Padronização e Validação da técnica do Limulus Amebocyte Lysate (LAL) Semi-Quantitativa e Quantitativa para o Biofármaco Alfainterferona 2b Humana Recombinante

Abstract

In recent years, the Pharmacopean, technical reports and international guides for pharmaceuticals products requires each time more in their monographies the application of Limulus Ambocytes Lysate endotoxins assay (LAL) for release and pyrogen control in parenteral finished products. The objective of this study was the standardization and validation of the LAL test for the human recombinant biopharmaceutical  interferon alpha 2b, produced in E. coli, were used Gel-Clot and Chromogenics Kinetic methods (semi-quantitative and quantitative). In the case of Chromogenics method test, the maximum valid dilution (MDV) was calculated for each presentation based on the concentration of product (3 MUI, MDV: 1:3,888 and 10 MUI, MVD: 1:12,962), serial dilutions under the MDV (1:80) were evaluated in triplicate to detect interferences. For the gel-clot test for the 3 MUI presentation (MDV: 1:17) 1:8 dilution was set for interferences detection test.
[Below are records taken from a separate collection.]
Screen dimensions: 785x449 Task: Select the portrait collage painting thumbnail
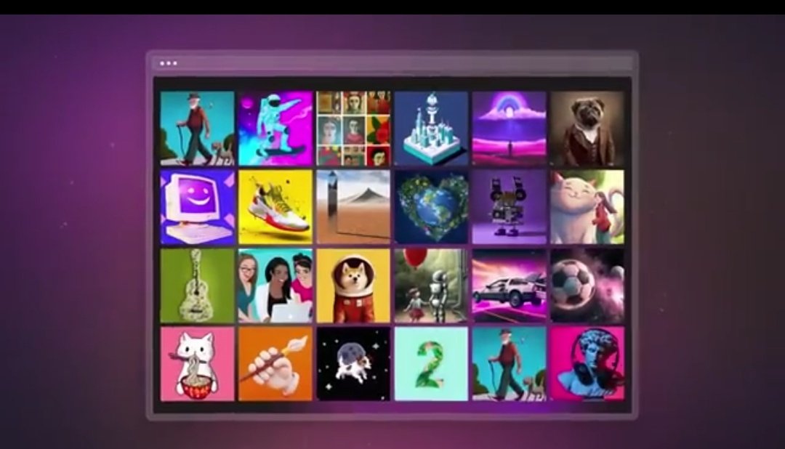(x=353, y=129)
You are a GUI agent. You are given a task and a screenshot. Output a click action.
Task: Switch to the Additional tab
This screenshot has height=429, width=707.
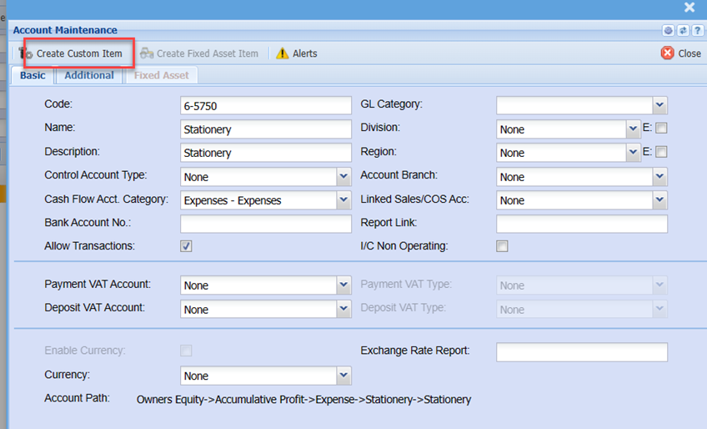click(x=89, y=75)
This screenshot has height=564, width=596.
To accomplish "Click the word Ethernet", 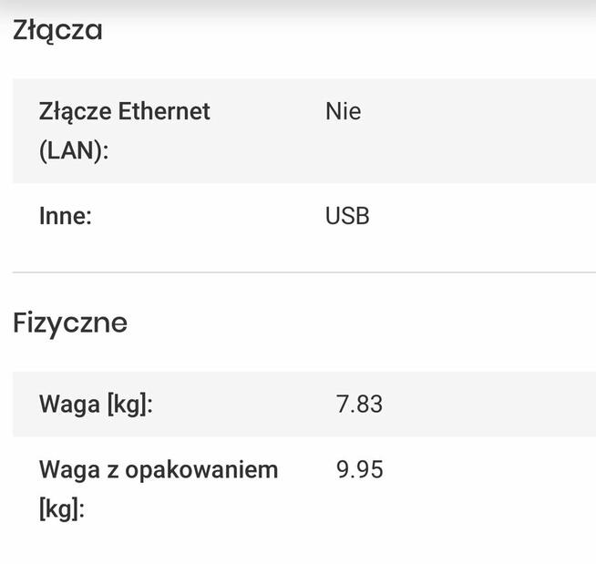I will point(164,112).
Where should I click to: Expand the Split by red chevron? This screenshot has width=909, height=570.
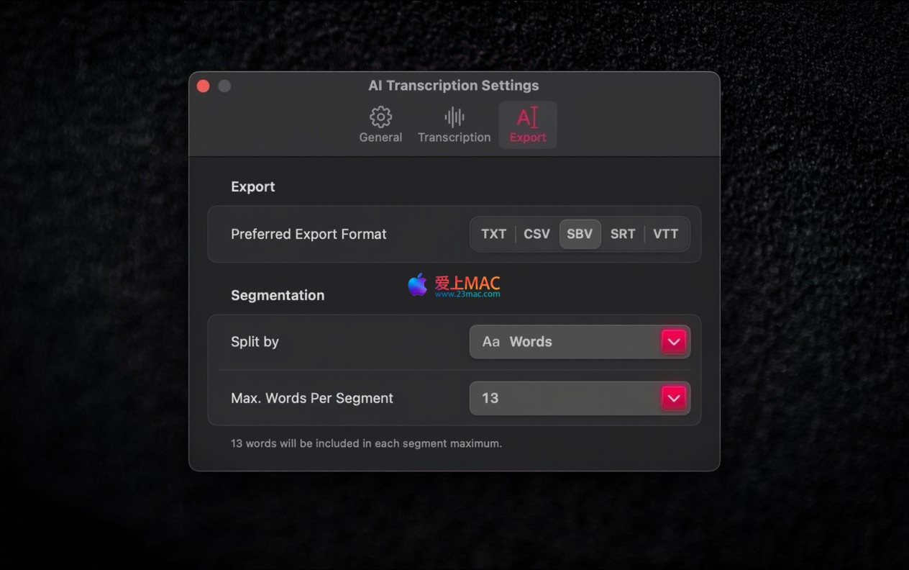(674, 342)
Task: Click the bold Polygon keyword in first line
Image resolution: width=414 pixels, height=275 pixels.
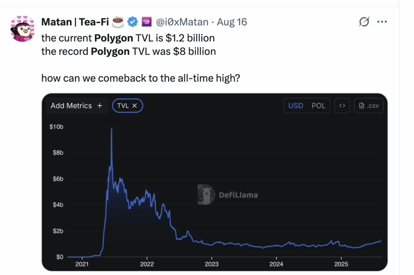Action: tap(114, 38)
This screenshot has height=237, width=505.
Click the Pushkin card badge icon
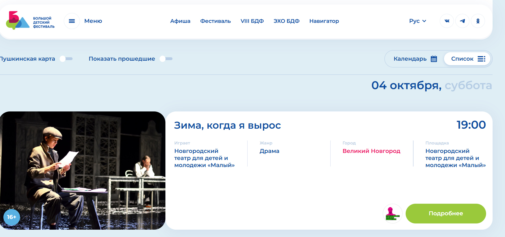pos(392,214)

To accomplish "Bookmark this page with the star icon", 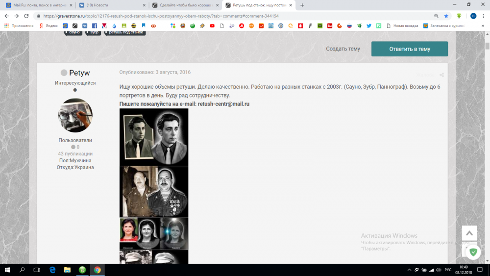I will pyautogui.click(x=446, y=16).
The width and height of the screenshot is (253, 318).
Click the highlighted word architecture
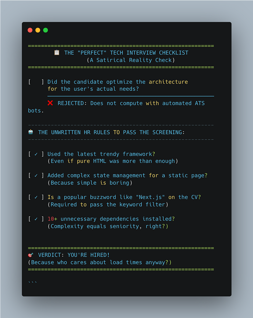pos(168,82)
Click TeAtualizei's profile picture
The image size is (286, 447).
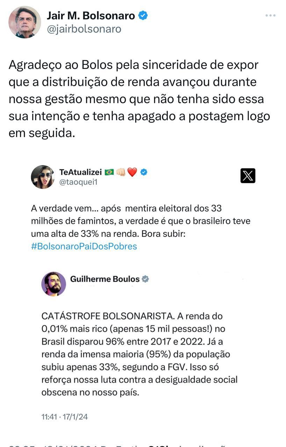43,177
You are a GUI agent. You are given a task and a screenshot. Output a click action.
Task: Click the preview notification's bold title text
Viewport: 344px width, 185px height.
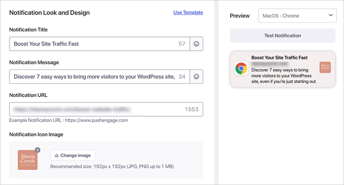click(x=279, y=57)
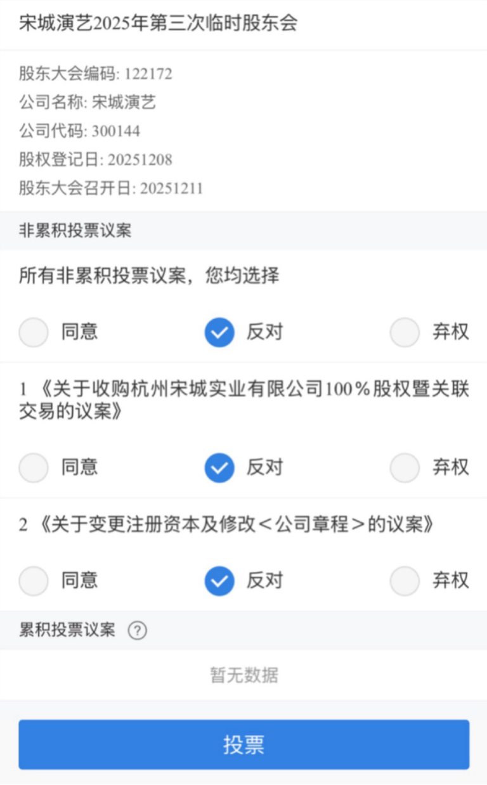Click the 股东大会编码 122172 line
This screenshot has height=785, width=487.
point(95,74)
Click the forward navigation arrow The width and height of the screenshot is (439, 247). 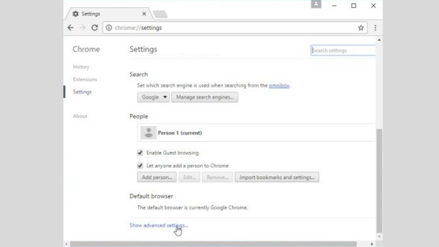(x=82, y=27)
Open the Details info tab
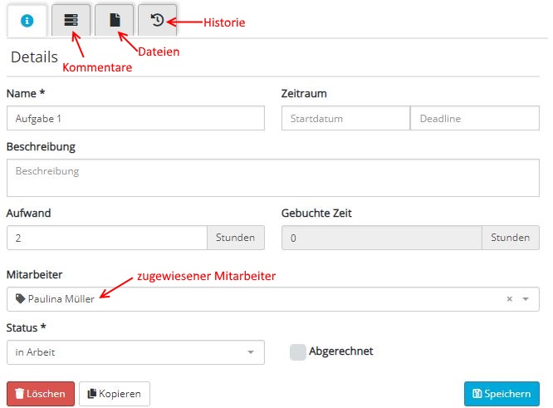Viewport: 553px width, 408px height. (x=27, y=20)
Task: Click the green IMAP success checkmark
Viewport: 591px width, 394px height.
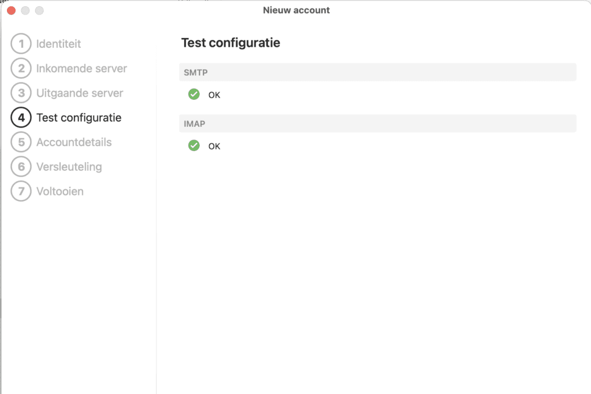Action: tap(194, 146)
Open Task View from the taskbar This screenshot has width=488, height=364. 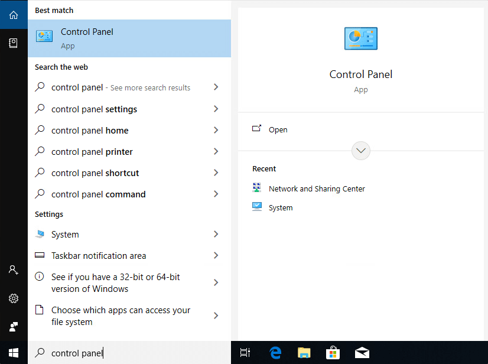point(245,353)
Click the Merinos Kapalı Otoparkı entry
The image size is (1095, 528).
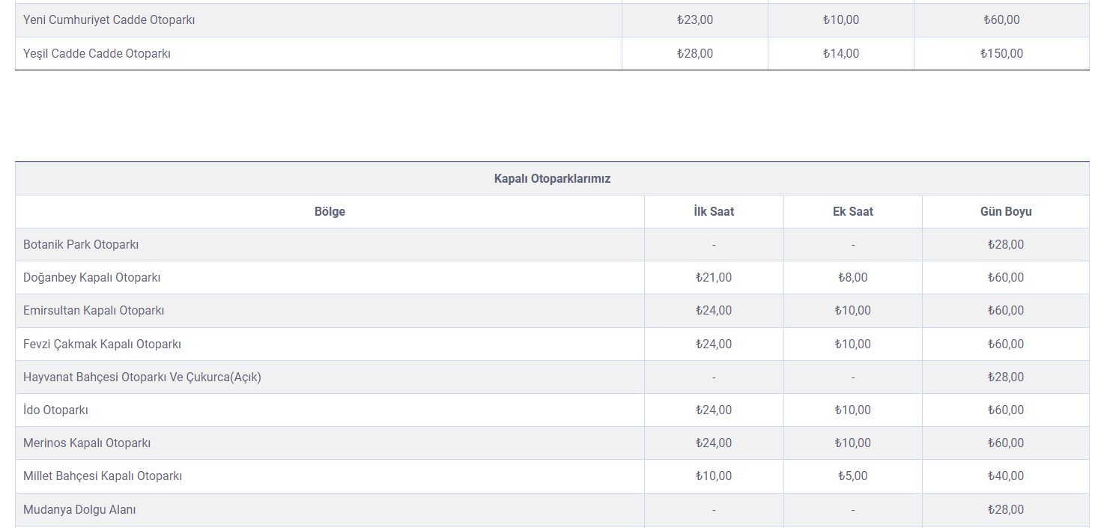pyautogui.click(x=87, y=443)
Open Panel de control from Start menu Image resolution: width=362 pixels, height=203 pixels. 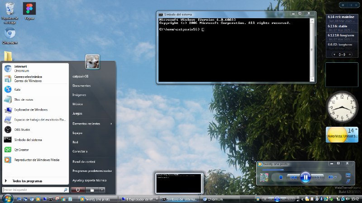point(84,161)
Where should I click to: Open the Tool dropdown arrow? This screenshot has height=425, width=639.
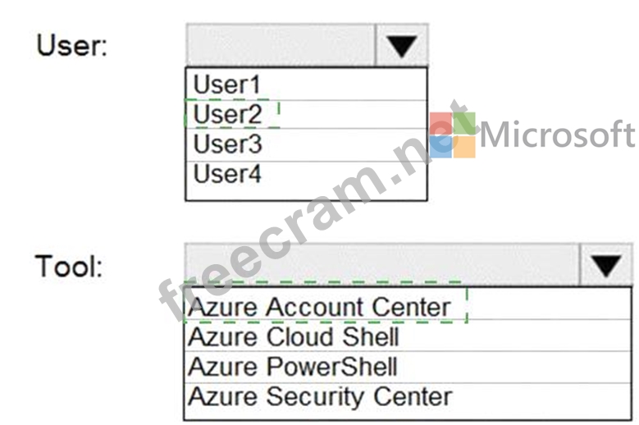(x=606, y=265)
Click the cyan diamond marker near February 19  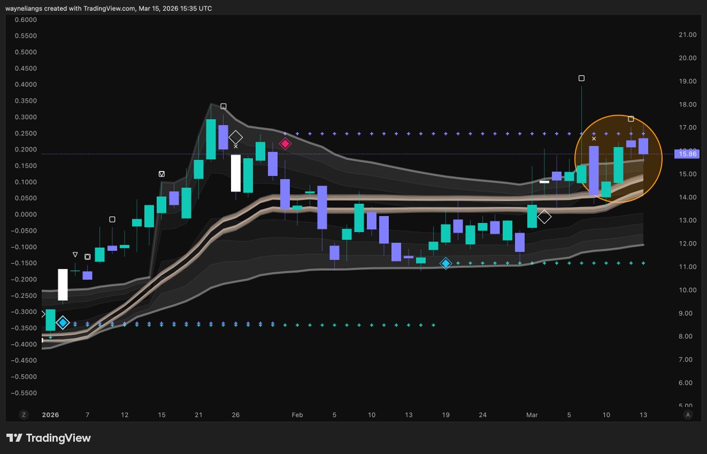click(446, 263)
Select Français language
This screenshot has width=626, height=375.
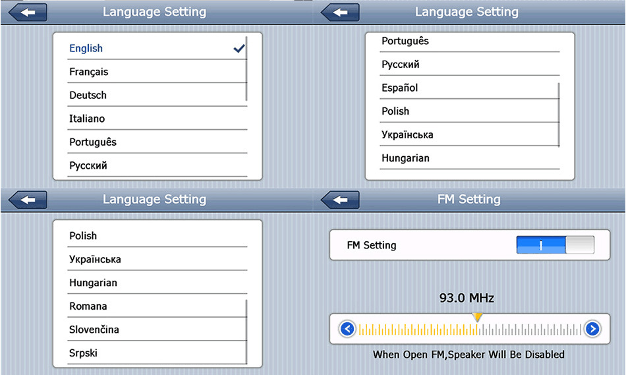point(89,72)
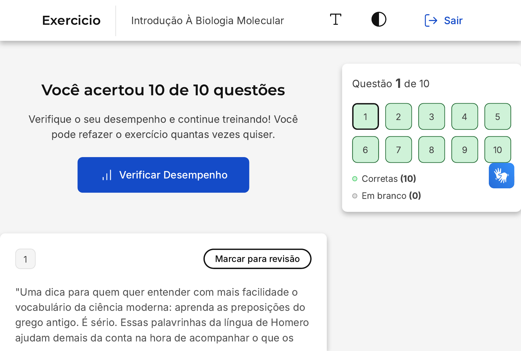
Task: Click the Sair link
Action: point(453,20)
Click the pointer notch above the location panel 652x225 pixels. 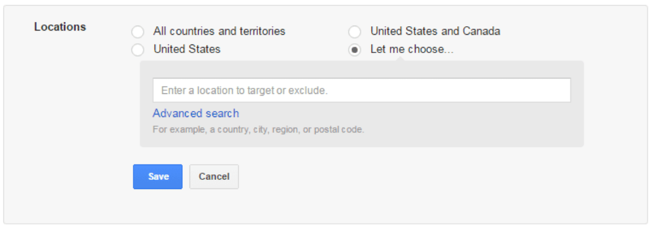(402, 59)
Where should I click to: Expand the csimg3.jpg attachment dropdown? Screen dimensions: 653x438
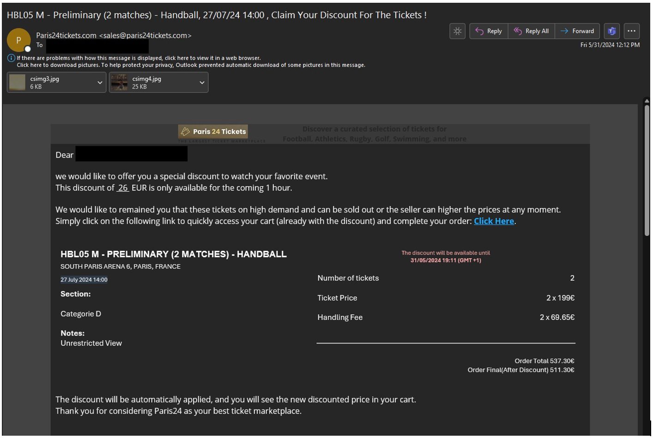(100, 83)
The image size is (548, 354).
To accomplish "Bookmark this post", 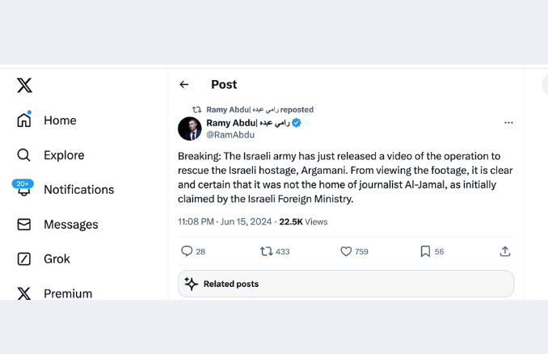I will pyautogui.click(x=425, y=251).
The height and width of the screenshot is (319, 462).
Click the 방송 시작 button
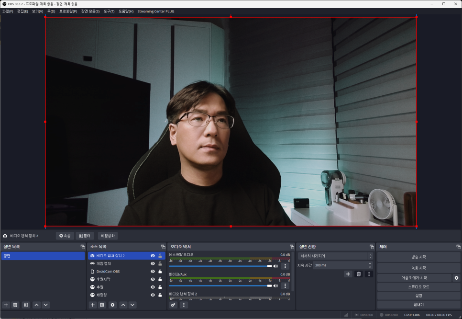click(x=418, y=257)
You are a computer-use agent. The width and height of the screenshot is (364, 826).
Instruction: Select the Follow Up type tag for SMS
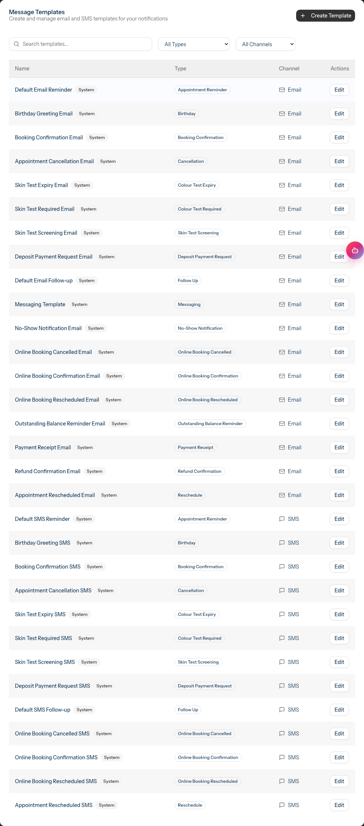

For tests’ validation, several dilutions were performed using standard endotoxin concentrations in 0,005 to 50 EU / ml to confirm the criteria for the methods performance (linearity, specificity, accuracy, reply, reproducibility). The results of validation showed that all pharmacopeia and regulatory parameters (ANVISA) studied, are compatible with the MDV used for each studied presentation of the human recombinant biopharmaceuticals  interferon alpha 2b and may be used in quality control.